29

2.2K 30 2
                                    

"BUKTINYA?" Sian Hwa melepaskan pelukannya, memegang kedua pundak gadis itu dan menatap wajahnya dengan airmata masih berlinangan di atas kedua pipinya.

"Buktinya tanda merah pada betis kakimu, dan persamaan wajahmu dengan Puteri Luilee, dan pedang ini.... karena pedang inipun dicuri oleh Lam hai Lo mo pada saat ia menculikmu." Sian Hwa berhenti sebentar untuk mengambil napas, karena ia bicara cepat cepat untuk segera memberi penjelasan kepada gadis itu.

"Dan pula orang tuamu meninggalkan surat pesanan kepada kami."

"Mana surat itu?"

"Dibawa oleh suamiku yang kini sedang menuju ke Pulau Sam liong to, memenuhi tantangan gurumu yang jahat itu." Kata kata terakhir dari Sian Hwa ini mengandung kekhawatiran.
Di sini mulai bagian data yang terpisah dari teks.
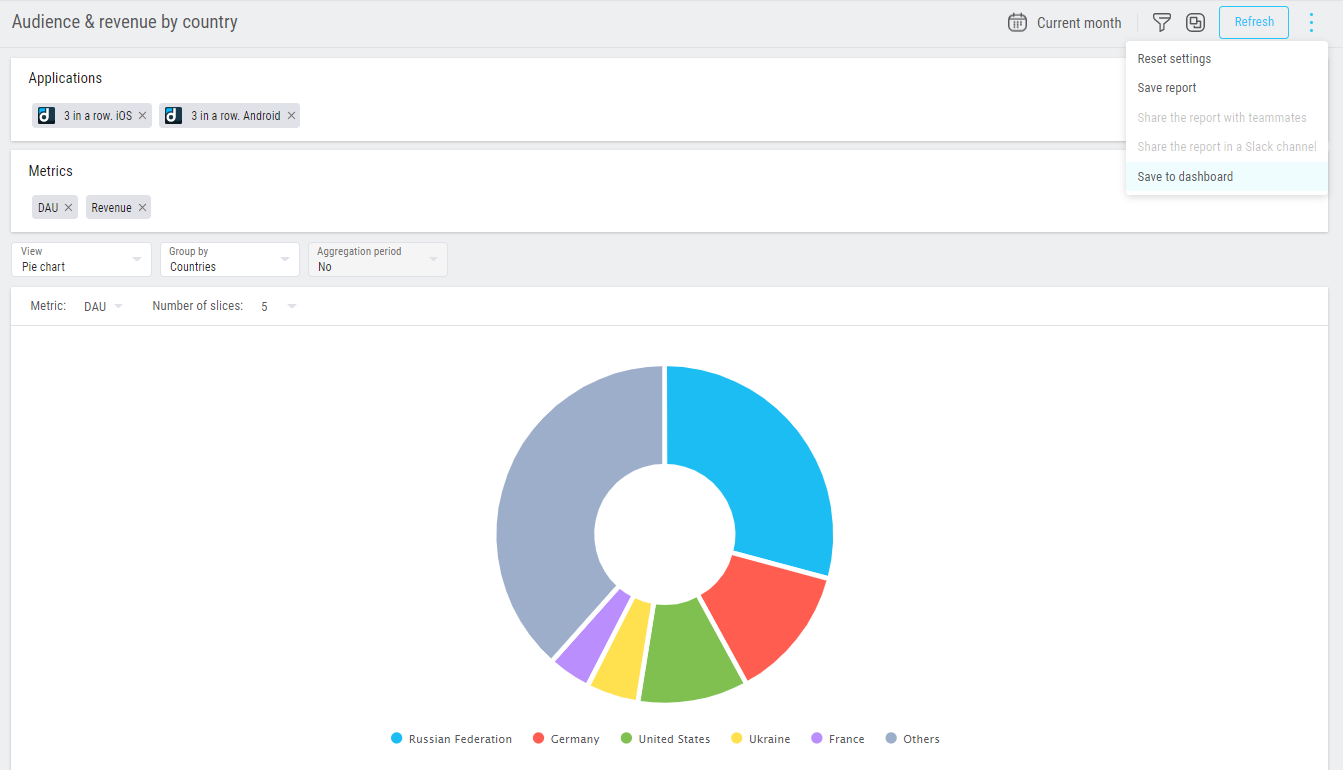The height and width of the screenshot is (770, 1343).
Task: Remove the DAU metric chip
Action: [x=68, y=208]

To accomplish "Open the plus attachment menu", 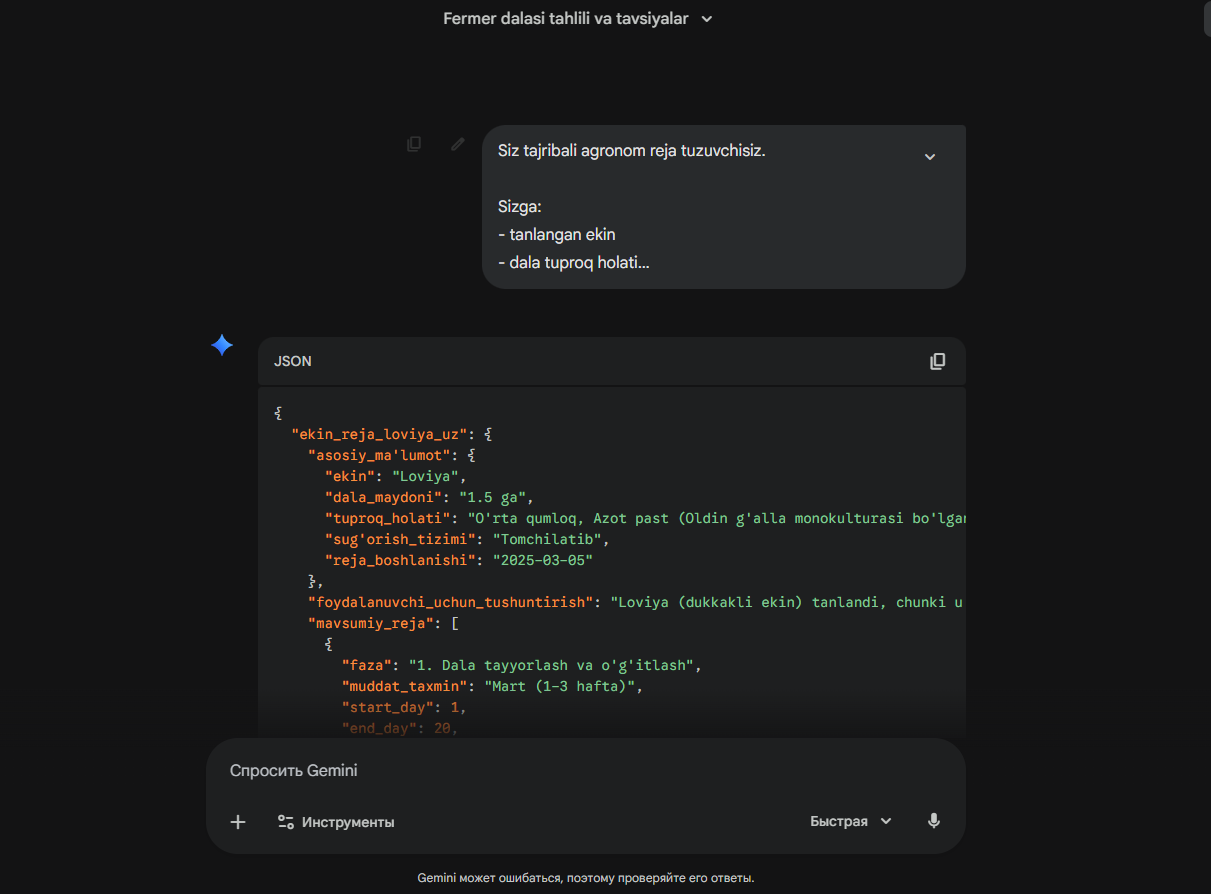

"Di mana adanya pangeran dan puteri yang kauanggap sebagai orang tuaku itu? Aku hendak mencari mereka dan membuktikan sendiri."

"Mereka telah tewas terbunuh...."

"Terbunuh...?! Siapa yang membunuh mereka?"
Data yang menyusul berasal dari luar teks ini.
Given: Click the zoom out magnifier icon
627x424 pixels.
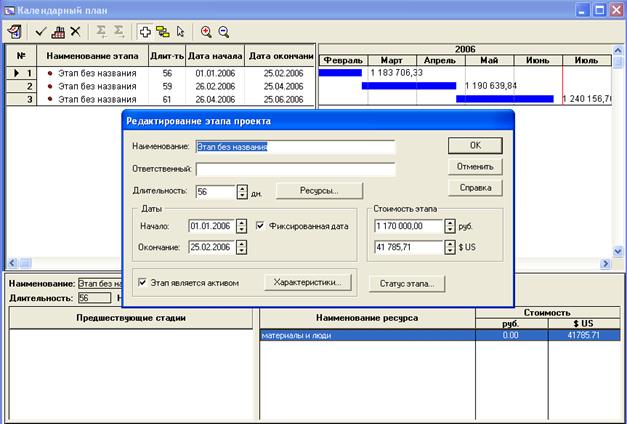Looking at the screenshot, I should pos(223,31).

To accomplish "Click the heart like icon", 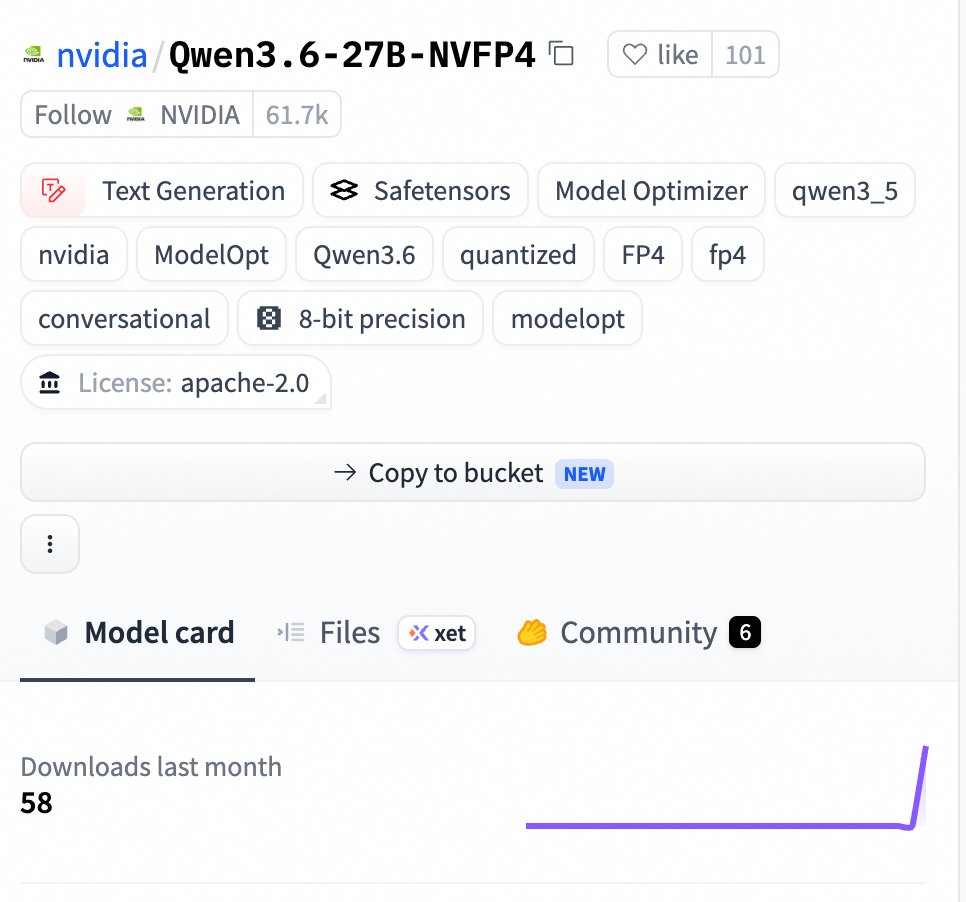I will [x=635, y=54].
"Siapa lagi yang membunuh kalau bukan Lam hai Lo mo si jahat itu, Gwat Eng, Lam hai Lo mo membunuh kedua orang tuamu dan kemudian menculikmu sambil mencuri pedang. Ayahmu masih sempat menulis surat peninggalan untuk kami."
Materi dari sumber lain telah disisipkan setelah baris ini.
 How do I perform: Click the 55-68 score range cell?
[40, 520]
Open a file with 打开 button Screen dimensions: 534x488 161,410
Wajah Siang Cu menjadi pucat dan kedua tangannya menggigil. Gurunya yang memelihara dan mendidiknya semenjak kecil, yang kelihatan begitu penuh kasih sayang terhadapnya, benar benarkah gurunya telah melakukan perbuatan yang demikian kejinya terhadap orang tuanya? Akan tetapi keraguan ini dilenyapkan oleh ingatan betapa gurunya memang amat kejam dalam menghadapi orang orang Go bi pai dan ketika menyerbu rumah Thian te Kiam ong di Tit le. Namun, ia masih sangsi.... dan berkatalah ia tanpa disadari,

"Mungkinkah suhu melakukan hal itu.... ?"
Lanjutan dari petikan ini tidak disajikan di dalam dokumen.